◆ **EXERCISE BRIEF**: Your task is to copy exactly the lines from the line containing "You are a GUI" through the end of the listing below, with pictures left out.

##########

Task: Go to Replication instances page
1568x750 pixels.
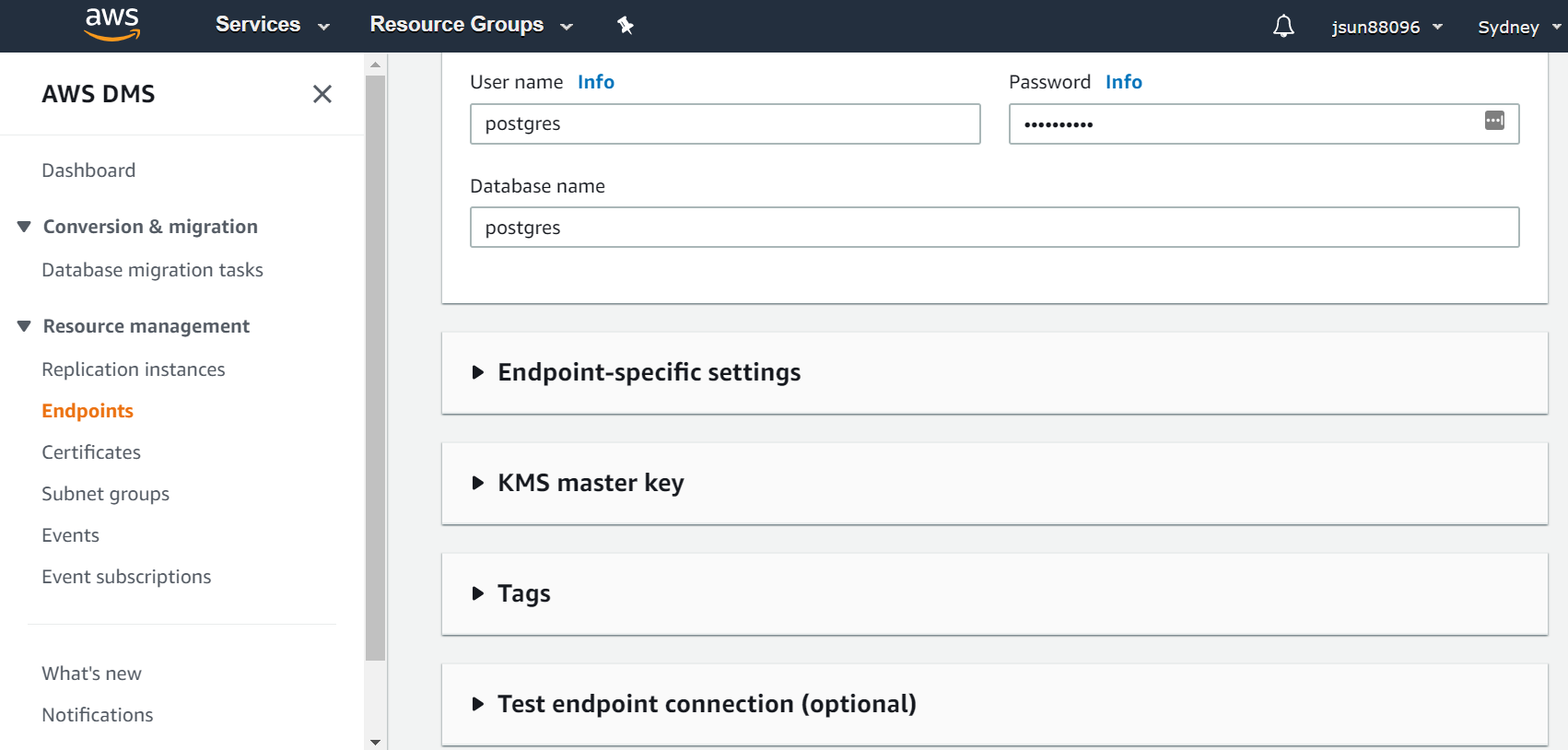Action: pyautogui.click(x=134, y=369)
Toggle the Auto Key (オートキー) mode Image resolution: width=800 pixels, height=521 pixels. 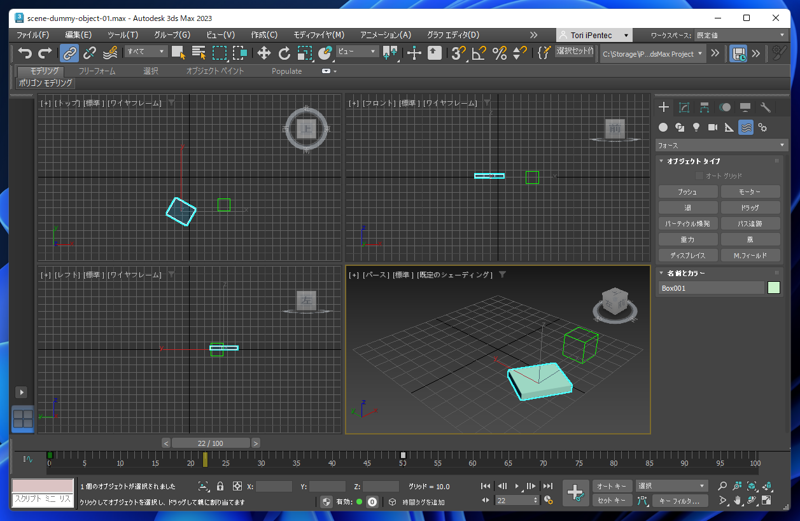611,486
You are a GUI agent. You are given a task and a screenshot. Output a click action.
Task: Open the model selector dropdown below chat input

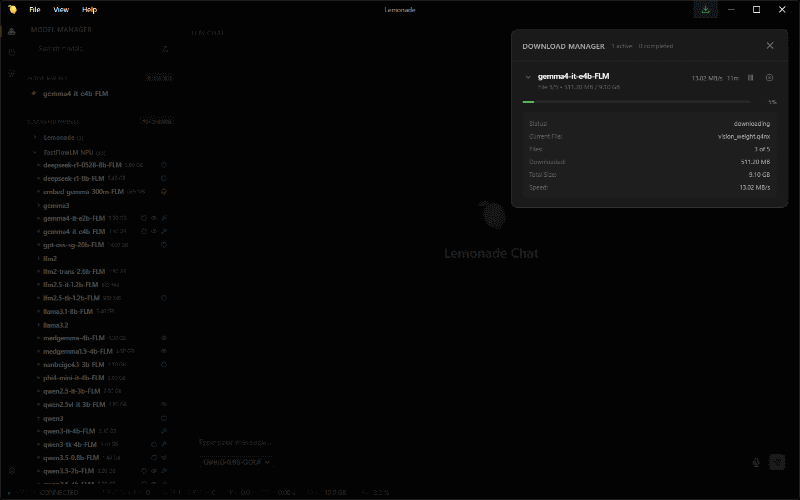(236, 462)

##########

◆ **SOLUTION**:
You are a GUI agent. You are given a task and a screenshot. Output a click action.
Task: Open the model selector dropdown below chat input

(236, 462)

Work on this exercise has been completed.